-- Data section follows --
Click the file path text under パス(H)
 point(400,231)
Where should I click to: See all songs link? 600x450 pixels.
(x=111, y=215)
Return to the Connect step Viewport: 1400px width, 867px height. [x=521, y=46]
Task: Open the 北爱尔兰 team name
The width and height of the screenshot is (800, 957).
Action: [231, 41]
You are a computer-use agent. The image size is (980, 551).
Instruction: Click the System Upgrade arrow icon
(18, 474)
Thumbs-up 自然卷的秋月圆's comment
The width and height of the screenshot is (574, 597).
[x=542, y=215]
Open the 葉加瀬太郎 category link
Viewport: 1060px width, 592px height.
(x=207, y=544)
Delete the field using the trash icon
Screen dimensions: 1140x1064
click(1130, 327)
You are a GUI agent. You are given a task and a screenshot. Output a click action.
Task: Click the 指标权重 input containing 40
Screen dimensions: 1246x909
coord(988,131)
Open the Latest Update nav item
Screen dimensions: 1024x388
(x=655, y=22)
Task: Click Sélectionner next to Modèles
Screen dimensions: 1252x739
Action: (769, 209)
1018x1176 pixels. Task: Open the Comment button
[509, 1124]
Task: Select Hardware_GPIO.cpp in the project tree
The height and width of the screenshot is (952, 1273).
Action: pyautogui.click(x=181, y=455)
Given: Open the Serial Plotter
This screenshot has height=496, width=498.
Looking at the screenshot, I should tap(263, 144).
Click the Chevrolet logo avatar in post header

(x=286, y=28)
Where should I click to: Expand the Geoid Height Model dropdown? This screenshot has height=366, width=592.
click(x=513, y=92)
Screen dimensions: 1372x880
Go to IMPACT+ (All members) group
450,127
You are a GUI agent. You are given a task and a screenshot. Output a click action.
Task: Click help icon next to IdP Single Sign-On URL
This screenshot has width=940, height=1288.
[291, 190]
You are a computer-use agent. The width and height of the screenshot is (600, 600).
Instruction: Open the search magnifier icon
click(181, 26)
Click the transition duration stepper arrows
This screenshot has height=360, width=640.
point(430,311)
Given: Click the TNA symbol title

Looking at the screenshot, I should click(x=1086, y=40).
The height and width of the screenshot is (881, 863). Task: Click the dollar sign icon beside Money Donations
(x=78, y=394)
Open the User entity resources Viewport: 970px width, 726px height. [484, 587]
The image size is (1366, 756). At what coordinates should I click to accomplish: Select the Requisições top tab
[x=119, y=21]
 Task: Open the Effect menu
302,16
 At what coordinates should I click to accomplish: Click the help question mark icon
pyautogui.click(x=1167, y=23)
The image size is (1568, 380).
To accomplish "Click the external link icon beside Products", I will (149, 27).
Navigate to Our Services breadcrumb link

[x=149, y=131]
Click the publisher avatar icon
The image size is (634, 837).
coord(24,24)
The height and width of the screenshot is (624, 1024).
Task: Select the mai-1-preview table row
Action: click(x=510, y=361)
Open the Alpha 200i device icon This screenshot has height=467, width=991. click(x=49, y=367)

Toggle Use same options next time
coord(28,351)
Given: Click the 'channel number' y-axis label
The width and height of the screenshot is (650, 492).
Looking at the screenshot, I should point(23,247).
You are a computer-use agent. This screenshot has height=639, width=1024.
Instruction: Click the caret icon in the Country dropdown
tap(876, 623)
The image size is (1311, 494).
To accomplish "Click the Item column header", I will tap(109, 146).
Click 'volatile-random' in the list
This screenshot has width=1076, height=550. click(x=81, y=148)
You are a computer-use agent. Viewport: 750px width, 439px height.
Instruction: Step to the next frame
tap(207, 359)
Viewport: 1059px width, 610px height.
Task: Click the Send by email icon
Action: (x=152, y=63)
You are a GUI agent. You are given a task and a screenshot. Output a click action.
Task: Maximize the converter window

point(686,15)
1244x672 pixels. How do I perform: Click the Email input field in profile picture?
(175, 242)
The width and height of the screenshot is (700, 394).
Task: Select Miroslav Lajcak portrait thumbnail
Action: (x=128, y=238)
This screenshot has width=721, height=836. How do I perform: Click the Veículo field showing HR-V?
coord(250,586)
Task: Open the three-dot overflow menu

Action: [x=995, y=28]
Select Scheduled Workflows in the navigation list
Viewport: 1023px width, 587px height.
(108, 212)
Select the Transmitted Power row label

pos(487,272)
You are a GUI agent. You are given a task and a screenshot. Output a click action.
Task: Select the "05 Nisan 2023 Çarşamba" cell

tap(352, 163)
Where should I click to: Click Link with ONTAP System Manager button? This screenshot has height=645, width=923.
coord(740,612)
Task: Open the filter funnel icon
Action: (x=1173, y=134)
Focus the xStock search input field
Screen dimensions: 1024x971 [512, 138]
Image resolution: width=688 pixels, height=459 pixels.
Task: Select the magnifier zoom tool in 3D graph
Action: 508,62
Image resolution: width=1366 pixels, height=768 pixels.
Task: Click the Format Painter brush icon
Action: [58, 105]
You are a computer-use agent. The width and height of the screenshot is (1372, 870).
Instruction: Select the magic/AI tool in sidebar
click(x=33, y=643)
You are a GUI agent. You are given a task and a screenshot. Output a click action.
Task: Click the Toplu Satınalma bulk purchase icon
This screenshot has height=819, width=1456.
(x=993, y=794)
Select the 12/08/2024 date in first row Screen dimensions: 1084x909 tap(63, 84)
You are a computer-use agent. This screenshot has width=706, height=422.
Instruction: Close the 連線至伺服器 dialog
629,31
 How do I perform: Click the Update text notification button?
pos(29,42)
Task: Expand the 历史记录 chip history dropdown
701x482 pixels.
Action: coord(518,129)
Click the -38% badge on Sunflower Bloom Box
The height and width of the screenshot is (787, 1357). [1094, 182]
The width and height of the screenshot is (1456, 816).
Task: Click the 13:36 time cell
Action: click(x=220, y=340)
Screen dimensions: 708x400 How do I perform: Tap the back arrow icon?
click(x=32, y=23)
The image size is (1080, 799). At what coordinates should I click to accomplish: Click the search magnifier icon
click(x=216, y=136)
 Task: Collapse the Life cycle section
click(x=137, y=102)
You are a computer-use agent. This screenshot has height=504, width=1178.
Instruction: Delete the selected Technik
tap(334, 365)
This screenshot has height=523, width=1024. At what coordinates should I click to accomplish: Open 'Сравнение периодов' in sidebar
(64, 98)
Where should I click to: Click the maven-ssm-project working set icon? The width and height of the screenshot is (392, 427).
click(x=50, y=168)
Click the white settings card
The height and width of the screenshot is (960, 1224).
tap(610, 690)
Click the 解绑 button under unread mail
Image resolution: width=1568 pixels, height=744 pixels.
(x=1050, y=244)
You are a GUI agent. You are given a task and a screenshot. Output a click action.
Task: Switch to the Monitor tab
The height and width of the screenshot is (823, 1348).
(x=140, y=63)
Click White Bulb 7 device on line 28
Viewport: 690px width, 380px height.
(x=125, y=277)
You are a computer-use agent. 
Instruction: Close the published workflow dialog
-- Data section concluded --
> [Work to complete] Match on "computer": copy every line in the records that has it.

> [Output below]
You are a computer-use agent. The image size is (980, 551).
You are a computer-use agent. The width and height of the screenshot is (600, 600).
You are a computer-use agent. This screenshot has height=639, width=1024.
You are a computer-use agent. Viewport: 750px width, 439px height.
You are a computer-use agent. The width and height of the screenshot is (1372, 870).
You are a computer-use agent. This screenshot has width=706, height=422.
You are a computer-use agent. This screenshot has height=504, width=1178.
You are a computer-use agent. 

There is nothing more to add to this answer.